## Written exercise
Output the material as a JSON list of strings, one string per line, covering everything from the line containing "You are a GUI" down to the line containing "[x=317, y=97]", both included, with blank lines skipped. Leave the pictures out.

## Supplied records
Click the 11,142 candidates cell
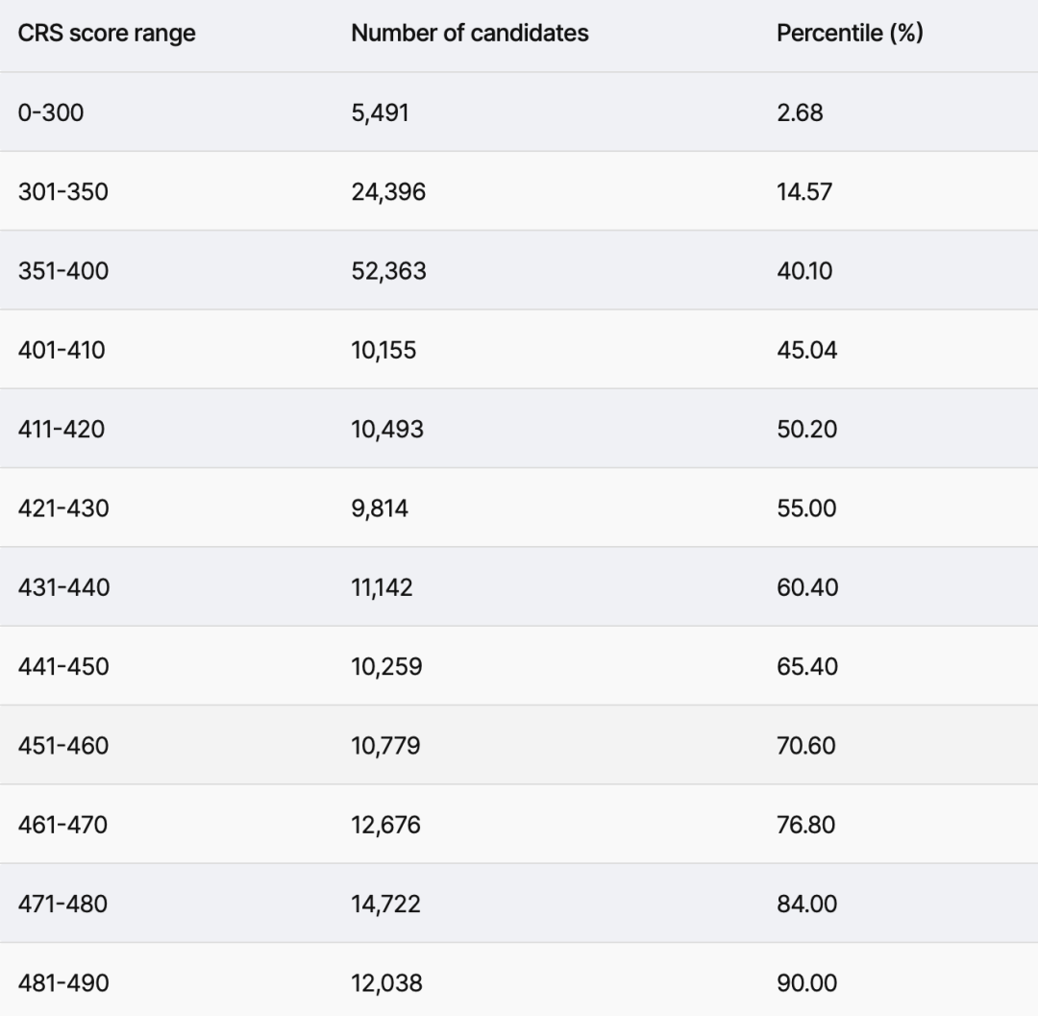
---
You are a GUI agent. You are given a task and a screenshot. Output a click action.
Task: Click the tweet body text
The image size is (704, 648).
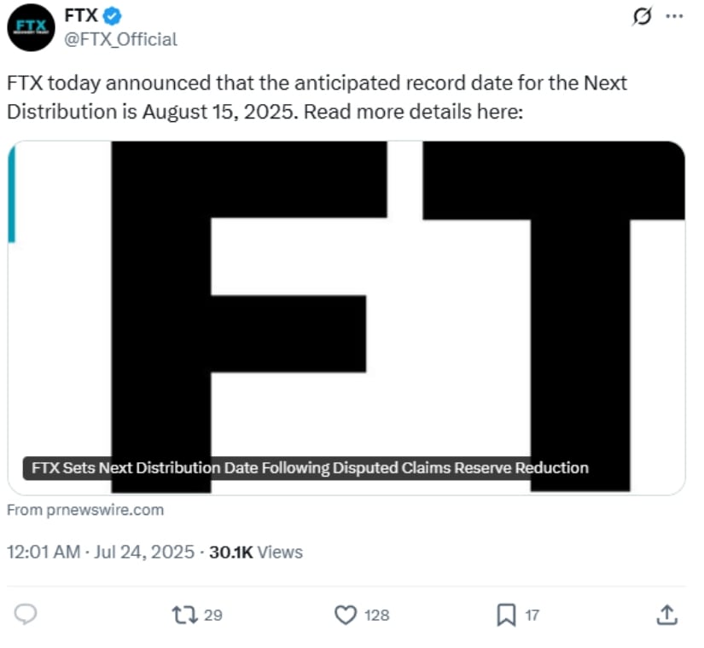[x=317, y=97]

## Response to the task
[
  "You are a GUI agent. You are given a task and a screenshot. Output a click action.",
  "Task: Click the tweet body text",
  "The image size is (704, 648).",
  "[x=317, y=97]"
]